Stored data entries
------------------------------
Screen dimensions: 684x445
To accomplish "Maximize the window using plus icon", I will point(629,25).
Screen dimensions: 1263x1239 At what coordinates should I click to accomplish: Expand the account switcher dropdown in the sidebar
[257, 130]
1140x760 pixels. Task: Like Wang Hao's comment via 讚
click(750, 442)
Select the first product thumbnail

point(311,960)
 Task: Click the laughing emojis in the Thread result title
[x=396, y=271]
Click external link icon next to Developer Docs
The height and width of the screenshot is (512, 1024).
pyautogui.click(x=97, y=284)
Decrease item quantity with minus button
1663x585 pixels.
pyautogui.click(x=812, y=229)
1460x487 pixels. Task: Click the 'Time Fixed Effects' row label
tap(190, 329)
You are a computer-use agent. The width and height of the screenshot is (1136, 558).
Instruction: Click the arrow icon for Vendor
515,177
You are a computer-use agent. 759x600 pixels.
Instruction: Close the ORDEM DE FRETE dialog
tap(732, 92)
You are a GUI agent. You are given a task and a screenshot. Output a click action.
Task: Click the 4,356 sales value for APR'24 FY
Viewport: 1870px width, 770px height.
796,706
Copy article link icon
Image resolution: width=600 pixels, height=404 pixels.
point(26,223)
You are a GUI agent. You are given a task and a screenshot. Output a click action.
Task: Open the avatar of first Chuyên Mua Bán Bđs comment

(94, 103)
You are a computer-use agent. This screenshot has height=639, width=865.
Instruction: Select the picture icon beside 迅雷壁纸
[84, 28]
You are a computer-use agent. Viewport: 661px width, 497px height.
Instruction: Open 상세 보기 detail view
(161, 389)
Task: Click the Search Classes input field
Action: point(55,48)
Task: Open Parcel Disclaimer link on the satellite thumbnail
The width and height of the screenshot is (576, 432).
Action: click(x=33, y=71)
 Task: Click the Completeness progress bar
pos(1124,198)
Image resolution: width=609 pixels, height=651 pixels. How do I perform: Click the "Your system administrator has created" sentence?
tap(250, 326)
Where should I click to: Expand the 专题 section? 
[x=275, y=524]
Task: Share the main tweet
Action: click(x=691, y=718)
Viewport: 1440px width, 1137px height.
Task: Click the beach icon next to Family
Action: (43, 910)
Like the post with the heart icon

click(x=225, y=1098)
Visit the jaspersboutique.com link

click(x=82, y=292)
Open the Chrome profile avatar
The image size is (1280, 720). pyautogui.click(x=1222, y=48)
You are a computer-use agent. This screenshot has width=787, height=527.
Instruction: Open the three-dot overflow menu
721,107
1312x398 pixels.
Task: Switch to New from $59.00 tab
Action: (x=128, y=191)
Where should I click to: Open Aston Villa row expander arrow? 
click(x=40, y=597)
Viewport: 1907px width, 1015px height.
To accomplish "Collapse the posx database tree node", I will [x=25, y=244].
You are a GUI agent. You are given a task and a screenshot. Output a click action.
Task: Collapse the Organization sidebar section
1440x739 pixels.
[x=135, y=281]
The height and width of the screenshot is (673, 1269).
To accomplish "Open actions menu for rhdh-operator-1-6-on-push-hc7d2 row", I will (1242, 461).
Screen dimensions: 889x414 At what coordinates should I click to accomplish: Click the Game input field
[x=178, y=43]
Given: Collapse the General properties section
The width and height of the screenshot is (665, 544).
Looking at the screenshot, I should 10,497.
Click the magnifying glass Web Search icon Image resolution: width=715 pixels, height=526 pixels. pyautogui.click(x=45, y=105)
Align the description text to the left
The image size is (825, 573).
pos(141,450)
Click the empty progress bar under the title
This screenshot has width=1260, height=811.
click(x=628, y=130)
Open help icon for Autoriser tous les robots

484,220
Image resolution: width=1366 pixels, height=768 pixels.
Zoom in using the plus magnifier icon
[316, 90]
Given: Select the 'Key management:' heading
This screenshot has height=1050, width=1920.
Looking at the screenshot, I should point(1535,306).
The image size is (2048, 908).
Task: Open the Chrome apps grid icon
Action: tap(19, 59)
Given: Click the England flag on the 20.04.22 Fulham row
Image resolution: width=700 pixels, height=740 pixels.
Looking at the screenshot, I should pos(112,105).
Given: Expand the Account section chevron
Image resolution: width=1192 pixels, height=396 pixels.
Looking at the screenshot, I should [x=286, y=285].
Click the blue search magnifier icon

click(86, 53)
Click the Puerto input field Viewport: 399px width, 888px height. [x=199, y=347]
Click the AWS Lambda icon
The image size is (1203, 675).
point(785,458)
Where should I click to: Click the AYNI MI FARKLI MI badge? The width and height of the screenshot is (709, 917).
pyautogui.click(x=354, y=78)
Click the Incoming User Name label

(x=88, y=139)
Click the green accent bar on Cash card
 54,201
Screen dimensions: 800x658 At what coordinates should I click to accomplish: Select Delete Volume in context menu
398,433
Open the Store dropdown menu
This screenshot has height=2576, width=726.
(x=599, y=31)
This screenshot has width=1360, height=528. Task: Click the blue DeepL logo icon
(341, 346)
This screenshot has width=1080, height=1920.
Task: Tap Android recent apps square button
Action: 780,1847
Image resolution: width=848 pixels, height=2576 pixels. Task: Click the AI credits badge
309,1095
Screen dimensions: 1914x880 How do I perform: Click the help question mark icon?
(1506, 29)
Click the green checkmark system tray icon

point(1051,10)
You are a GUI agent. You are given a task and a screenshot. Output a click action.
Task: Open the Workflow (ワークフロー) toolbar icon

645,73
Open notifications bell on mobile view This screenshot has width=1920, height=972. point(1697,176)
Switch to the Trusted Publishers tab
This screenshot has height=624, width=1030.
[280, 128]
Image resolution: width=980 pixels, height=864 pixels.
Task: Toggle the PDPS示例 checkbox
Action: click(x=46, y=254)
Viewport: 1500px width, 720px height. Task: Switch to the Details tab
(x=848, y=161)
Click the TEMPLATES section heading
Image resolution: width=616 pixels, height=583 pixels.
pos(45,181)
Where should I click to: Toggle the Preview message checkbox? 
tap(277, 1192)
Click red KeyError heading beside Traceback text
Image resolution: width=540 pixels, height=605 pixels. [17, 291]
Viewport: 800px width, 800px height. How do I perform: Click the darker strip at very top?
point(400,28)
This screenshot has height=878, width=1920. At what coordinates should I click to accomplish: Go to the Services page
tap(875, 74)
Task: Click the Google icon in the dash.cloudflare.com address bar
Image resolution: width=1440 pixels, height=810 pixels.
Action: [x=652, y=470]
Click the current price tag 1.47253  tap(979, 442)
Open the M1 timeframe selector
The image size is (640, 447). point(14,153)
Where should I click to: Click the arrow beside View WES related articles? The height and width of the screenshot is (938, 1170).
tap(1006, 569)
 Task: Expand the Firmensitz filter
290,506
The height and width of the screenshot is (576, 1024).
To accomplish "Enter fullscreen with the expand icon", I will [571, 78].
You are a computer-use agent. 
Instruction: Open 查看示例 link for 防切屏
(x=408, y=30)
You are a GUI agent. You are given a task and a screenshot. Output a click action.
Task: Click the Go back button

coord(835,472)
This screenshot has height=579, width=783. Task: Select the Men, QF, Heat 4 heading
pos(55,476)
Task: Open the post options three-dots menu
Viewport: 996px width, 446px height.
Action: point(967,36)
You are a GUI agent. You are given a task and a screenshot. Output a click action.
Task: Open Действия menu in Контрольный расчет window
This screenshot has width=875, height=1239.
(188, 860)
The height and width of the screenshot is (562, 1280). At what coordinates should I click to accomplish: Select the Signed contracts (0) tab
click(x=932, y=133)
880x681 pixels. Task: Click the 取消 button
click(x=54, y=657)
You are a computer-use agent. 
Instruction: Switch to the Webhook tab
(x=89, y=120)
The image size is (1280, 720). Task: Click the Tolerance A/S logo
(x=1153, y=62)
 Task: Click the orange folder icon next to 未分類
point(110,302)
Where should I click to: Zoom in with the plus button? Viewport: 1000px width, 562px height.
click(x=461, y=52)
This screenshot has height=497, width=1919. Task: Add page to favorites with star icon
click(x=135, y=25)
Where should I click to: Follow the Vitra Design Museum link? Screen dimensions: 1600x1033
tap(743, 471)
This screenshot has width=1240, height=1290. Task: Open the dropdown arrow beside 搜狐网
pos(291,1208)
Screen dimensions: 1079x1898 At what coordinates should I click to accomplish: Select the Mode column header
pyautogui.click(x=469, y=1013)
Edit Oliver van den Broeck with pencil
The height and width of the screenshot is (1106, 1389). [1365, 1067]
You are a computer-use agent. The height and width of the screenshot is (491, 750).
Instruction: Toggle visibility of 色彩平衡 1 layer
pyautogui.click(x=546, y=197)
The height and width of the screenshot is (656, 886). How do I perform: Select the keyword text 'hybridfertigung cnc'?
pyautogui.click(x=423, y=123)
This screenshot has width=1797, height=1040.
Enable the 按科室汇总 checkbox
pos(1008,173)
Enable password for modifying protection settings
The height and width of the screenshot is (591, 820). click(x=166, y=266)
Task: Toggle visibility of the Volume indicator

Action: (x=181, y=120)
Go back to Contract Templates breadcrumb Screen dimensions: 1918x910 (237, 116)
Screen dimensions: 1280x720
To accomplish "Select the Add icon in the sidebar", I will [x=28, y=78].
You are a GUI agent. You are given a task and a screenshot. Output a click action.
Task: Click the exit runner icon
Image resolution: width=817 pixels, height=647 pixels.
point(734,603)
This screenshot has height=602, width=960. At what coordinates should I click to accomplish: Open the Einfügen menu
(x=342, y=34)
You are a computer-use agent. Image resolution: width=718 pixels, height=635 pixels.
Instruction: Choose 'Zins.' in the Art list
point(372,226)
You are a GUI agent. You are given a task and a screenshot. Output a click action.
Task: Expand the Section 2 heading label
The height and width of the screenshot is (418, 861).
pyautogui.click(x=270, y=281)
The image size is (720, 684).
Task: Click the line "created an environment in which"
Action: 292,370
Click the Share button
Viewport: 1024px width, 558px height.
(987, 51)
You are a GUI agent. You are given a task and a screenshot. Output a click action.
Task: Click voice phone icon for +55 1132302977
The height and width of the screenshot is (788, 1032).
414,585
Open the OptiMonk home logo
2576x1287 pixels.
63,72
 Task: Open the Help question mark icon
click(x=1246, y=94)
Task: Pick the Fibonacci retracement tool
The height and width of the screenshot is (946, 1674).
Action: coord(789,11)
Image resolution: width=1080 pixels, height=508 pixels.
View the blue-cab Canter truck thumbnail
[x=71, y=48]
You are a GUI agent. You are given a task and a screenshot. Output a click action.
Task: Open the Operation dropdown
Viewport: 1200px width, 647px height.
------------------------------
> Exercise
Wherever a line of the entries holds the string "will", copy that line.

> Result of this task
To accomplish "Maximize the window using plus icon", I will point(629,25).
To accomplish "Collapse the posx database tree node", I will [x=25, y=244].
To accomplish "Open actions menu for rhdh-operator-1-6-on-push-hc7d2 row", I will (1242, 461).
To accomplish "Enter fullscreen with the expand icon", I will [571, 78].
To accomplish "Select the Add icon in the sidebar", I will [x=28, y=78].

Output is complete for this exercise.